The range of Schmidt's expression is most easily heard in the five fugues (four for voices, one for organ) of the oratorio. The first, for the solo quartet, depicting the praise of the four beasts ("Heilig ist Gott der Allmächtige" – holy is God the almighty) is the simplest and most harmonious. Although a fugue, it moves very much like a chorale. The second, a "war" fugue, tells of the second rider, sent to make men war with one another. It's filled with trumpet calls and snare drums, with the idiom itself highly chromatic but the actual themes sharply incised. The third depicts the earthquake loosed by the sixth seal. This, technically speaking, is tonal music, but you'd be hard pressed to identify the tonic. In fact, it reminds me very much of Schoenberg's freely atonal music of roughly twenty years previous. Though the music portrays chaos, it is not chaotic itself. You get the feeling of whirlwinds and humanity's cries coming out of vortices, and, as Emily Dickinson said of the effect of real poetry, "the top of your head coming off" – so ear-stretching, you may find yourself raising your eyebrows over your sideburns. The organ fugue harkens back to the Lisztian fantasia-fugue, like Liszt's own fugue on BACH – highly chromatic, with the feeling of improvisation.
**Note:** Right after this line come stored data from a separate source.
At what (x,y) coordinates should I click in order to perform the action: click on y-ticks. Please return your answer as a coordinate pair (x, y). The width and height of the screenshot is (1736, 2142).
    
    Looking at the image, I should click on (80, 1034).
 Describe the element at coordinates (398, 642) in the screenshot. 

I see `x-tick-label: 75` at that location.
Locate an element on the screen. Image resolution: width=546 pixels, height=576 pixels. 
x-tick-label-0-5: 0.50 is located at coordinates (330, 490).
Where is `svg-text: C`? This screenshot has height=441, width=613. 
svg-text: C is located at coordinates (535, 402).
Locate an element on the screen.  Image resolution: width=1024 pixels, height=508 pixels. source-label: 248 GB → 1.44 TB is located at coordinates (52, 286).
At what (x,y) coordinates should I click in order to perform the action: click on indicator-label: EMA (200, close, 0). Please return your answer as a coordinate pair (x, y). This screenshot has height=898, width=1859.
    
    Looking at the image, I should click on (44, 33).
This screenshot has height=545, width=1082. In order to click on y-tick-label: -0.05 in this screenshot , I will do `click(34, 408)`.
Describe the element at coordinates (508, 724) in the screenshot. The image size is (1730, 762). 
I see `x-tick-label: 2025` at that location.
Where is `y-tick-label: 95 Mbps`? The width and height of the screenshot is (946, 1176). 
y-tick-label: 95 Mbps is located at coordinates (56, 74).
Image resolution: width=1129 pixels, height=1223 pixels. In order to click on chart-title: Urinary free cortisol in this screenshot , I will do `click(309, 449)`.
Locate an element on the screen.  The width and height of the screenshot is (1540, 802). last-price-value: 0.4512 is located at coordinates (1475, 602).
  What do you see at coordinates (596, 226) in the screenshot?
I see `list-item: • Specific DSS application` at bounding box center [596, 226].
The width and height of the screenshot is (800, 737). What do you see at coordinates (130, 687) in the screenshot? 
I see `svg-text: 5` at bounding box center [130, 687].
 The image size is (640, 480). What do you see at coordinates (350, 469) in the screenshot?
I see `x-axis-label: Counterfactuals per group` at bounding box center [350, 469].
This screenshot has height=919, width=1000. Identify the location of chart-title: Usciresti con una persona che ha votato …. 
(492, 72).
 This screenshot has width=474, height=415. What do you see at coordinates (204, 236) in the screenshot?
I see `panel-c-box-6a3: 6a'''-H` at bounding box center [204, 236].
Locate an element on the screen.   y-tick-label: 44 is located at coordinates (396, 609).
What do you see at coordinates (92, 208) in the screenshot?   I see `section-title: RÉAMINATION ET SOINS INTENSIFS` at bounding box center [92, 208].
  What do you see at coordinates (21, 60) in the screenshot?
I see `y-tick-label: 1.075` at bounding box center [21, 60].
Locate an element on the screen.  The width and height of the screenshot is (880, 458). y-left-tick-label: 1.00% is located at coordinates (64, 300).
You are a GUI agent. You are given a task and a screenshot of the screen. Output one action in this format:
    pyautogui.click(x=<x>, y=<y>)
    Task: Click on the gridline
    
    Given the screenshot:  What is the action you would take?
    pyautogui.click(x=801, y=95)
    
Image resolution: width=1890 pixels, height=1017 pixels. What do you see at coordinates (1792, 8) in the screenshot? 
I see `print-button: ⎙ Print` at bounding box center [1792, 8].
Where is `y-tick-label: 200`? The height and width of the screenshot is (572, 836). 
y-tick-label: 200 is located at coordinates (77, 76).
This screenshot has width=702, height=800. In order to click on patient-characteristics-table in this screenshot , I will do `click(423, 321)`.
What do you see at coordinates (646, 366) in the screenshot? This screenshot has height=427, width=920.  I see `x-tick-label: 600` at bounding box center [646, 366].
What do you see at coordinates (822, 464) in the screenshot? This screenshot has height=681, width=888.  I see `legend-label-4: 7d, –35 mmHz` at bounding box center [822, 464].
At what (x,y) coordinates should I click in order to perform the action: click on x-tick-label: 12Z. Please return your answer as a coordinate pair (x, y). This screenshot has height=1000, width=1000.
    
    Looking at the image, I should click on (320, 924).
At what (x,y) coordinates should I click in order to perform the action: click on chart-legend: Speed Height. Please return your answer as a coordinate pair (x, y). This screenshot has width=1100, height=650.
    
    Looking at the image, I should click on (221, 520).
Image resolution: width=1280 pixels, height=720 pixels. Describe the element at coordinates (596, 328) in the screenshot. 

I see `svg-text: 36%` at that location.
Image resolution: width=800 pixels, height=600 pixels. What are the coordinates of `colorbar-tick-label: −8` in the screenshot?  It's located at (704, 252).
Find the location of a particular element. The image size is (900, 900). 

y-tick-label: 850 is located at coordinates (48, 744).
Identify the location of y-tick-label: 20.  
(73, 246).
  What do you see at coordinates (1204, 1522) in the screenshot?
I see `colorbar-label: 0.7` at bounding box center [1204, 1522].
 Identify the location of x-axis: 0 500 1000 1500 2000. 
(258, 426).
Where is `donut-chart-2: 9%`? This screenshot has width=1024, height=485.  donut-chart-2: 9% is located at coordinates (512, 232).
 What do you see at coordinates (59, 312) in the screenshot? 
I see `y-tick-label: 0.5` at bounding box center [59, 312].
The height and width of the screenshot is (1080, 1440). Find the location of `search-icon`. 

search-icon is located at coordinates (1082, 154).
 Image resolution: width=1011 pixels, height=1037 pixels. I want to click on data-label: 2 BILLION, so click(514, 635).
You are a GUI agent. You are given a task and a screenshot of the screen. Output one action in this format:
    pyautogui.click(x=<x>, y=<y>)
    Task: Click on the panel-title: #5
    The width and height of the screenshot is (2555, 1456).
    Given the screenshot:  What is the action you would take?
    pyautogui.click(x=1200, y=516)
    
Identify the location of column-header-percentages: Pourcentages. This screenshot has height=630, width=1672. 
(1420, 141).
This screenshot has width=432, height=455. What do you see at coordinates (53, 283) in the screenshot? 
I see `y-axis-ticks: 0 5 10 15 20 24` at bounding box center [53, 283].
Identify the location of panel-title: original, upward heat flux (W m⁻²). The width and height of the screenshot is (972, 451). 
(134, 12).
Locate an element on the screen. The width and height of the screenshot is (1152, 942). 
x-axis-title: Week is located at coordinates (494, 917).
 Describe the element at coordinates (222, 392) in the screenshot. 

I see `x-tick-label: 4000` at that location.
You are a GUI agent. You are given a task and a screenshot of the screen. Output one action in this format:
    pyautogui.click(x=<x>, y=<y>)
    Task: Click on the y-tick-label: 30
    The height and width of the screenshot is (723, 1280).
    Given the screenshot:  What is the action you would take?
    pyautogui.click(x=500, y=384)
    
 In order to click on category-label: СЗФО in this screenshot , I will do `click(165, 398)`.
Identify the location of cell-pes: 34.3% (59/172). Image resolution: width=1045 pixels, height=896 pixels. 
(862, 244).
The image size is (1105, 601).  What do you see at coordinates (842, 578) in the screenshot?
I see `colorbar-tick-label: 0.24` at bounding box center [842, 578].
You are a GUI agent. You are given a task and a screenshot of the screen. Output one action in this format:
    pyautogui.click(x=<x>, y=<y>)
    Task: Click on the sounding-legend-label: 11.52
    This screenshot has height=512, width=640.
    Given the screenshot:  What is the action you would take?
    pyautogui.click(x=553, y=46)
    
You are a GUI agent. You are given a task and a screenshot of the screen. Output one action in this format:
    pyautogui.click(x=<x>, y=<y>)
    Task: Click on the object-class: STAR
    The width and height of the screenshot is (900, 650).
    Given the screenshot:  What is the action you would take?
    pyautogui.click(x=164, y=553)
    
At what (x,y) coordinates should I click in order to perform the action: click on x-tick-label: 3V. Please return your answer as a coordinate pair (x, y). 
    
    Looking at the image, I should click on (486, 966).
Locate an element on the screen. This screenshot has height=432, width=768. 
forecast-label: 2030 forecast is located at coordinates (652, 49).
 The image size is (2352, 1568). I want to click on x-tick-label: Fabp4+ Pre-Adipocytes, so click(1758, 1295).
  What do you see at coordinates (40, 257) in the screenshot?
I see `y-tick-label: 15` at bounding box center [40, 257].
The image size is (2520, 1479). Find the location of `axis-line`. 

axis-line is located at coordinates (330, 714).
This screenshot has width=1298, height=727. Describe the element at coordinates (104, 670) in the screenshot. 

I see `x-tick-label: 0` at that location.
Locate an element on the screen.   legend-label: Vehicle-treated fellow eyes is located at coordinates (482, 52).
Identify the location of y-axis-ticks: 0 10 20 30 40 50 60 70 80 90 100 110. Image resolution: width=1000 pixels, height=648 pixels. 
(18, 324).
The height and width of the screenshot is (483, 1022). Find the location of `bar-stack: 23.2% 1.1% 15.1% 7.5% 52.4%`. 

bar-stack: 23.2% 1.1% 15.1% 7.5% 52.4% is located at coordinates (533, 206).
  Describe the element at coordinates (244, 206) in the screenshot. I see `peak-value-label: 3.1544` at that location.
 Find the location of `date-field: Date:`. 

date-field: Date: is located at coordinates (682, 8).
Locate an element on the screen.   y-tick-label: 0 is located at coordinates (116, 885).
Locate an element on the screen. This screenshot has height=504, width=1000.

The final fugue is a beaut: a quadruple fugue – four subjects combining and recombining as the chorus and the seven trumpets call the souls to the last judgment and praise the judgments and the reign of the Lord. "Difficult" doesn't begin to describe it. The conventional composer would probably end here or at least in some glorious blaze, but Schmidt avoids the conventional. His "Hallelujah" chorus is appropriately grandiloquent, but it leads to a late-Romantic version of Gregorian chant, given to the a cappella male chorus singing in unison. The actual end is St. John exhorting all to heed his vision, sung to the opening carillon-like music.
The performance isn't perfect, any more than every performance of Mahler's Eighth I've ever heard. It's big, hard, complex, and complicated. Strings are here and there rhythmically ragged. How the choir gets through some of its stuff, particularly the "earthquake" fugue, I don't know. I know I would be hanging on by my fingernails. But they do get through it. In fact, everyone does and triumphantly, to boot. The diction from everyone is excellent, even considering those sections where the music seems to throw off more lines than one human being can comprehend. Amidst the mighty whirlwinds, the performers communicate. One hears music and drama, rather than notes. A great moment, and one of the simplest, describes the long silence in heaven after the Lamb opens the seventh seal. The music is so bare, it tempts one to slide over it. Welser-Möst, however, pours intensity into it. This isn't a break, but anticipation.
The sound is acceptable, if not remarkable. The main problem of balance of forces and textural clarity has been solved.